Se i depositi non rendono a sufficienza, vengono ritirati

Stando ai principi, l'aumento dei tassi di interesse ha un duplice effetto su comportamenti degli agenti economici:

  • rendendo più caro l'indebitamento, riduce la richiesta di nuovi prestiti e fa più costoso quello in essere a tassi variabili. La dinamica economica si raffredda e così l'inflazione, anche se derivante dai maggiori costi delle importazioni;
  • rendendo più redditizi i depositi bancari ed i rendimenti offerti dai nuovi titoli di debito che vengono emessi, aumenta la propensione al risparmio ed all'investimento, limitando la tendenza ad accelerare i consumi per evitare la erosione del valore reale del denaro accumulato.
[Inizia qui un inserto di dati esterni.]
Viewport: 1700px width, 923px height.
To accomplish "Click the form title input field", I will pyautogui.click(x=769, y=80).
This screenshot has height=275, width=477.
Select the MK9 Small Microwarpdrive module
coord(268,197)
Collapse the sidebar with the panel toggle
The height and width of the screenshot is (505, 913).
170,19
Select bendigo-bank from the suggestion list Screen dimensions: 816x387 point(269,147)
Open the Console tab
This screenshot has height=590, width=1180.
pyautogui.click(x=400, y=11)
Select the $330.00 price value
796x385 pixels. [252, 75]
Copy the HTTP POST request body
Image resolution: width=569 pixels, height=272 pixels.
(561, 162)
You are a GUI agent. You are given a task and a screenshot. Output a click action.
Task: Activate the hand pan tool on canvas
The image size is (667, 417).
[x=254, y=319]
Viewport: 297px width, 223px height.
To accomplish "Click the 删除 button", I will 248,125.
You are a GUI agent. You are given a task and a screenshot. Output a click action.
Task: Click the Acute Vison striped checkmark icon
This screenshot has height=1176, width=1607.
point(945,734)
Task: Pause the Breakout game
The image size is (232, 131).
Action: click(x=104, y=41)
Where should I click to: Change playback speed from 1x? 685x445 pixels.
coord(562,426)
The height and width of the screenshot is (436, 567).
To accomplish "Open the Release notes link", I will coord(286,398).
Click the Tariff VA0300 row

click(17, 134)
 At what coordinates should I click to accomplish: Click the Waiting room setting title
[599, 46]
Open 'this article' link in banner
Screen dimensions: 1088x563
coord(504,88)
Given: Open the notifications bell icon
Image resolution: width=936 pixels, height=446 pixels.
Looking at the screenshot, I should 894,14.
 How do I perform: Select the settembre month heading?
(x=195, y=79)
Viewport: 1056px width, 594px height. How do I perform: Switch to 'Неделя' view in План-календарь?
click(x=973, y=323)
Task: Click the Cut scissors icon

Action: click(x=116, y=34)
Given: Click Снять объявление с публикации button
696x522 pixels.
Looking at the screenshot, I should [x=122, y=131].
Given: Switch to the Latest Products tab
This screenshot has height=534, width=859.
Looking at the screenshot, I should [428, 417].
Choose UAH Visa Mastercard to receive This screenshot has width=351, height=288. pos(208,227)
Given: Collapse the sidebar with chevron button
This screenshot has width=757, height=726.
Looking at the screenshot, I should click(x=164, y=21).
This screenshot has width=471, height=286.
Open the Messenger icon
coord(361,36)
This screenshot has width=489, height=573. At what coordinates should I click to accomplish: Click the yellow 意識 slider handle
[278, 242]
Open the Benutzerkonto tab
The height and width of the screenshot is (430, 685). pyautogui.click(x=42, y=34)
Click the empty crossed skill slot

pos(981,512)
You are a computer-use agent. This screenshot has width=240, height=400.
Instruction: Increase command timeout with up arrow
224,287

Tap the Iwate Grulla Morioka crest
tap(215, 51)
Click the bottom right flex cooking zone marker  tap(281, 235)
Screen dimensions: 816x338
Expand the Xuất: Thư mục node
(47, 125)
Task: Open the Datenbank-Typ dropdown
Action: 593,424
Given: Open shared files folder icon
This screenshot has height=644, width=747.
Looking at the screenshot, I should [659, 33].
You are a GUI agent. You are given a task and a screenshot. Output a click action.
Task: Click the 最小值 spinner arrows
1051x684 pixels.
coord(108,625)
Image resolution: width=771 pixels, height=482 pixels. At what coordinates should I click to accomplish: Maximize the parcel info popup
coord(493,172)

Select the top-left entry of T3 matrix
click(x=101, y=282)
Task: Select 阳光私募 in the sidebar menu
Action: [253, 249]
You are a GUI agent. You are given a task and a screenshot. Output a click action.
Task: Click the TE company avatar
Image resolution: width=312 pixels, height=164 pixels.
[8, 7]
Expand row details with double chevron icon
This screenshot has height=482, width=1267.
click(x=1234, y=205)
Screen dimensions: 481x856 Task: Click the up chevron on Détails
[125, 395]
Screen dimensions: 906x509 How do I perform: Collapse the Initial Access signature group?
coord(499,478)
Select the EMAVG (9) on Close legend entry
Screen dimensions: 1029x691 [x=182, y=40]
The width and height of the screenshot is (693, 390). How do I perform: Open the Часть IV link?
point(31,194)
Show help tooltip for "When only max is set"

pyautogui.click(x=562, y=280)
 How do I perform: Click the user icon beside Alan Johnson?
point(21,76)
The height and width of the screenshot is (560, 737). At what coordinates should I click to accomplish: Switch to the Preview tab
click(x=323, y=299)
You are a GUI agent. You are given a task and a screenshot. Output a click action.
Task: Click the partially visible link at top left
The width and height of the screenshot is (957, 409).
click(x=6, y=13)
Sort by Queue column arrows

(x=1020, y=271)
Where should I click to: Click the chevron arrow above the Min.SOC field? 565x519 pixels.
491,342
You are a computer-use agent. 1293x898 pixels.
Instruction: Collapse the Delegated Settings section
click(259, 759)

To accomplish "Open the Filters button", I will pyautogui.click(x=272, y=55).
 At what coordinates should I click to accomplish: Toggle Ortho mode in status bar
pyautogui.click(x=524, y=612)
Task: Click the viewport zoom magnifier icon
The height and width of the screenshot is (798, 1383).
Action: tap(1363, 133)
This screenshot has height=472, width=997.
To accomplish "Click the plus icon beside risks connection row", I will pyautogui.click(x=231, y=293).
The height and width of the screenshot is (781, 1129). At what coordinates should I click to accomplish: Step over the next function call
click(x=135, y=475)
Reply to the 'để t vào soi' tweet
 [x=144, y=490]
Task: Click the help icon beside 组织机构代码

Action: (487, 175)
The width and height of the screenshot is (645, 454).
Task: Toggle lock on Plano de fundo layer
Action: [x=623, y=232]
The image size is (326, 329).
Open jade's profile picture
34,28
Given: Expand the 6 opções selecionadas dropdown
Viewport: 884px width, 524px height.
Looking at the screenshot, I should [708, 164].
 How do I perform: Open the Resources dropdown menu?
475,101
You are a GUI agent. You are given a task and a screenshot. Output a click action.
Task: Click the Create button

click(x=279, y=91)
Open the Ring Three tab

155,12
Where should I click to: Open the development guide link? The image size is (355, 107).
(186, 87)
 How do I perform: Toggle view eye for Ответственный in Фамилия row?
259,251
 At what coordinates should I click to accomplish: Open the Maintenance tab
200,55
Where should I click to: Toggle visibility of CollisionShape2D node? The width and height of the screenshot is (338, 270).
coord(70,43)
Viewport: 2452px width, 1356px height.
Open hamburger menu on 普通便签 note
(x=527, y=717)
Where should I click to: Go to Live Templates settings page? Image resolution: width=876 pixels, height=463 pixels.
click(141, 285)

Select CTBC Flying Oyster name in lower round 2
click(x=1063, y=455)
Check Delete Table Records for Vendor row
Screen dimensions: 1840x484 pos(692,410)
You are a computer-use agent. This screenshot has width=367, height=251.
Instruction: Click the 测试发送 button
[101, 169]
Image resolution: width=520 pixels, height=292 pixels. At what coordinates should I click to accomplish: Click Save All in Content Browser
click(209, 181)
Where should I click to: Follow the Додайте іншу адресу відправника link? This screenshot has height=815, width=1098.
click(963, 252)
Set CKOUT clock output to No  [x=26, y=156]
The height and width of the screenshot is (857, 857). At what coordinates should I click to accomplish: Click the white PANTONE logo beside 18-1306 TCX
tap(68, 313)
Anche per questa via, si riduce la dinamica economica e la pressione della inflazione.

Da un anno a questa parte, per contrastare l'inflazione, la Bce ha aumentato il tasso di riferimento ed ha azzerato la immissione di nuova liquidità, imitando la Fed statunitense che aveva iniziato ben prima: dacché era pari allo 0% nel marzo 2022, a marzo scorso è arrivato al 3,5%.

Sul versante dei titoli di Stato, la reazione è stata immediata: per quelli italiani, il rendimento lordo dei titoli a medio-lungo termine, i BTP, è passato dallo 0,76% del marzo 2021 all'1,50% del marzo 2022 al 3,77% del febbraio scorso.

Non è accaduto lo stesso per i tassi di interesse sui depositi bancari: dallo 0,33% del marzo 2021 erano scesi allo 0,32% nel marzo 2022 per salire allo 0,61% nel febbraio scorso (+0,29%). I tassi medi di interesse sui crediti bancari sono cresciuti invece assai velocemente, passando dal 2,14% del marzo 2022 al 3,81% del marzo scorso (+1,67%).

Il differenziale tra i tassi attivi e passivi è dunque migliorato vistosamente a favore delle banche, passando in un anno dall'1,25% al 3,01%. Ciò ha determinato un aumento consistente dei profitti.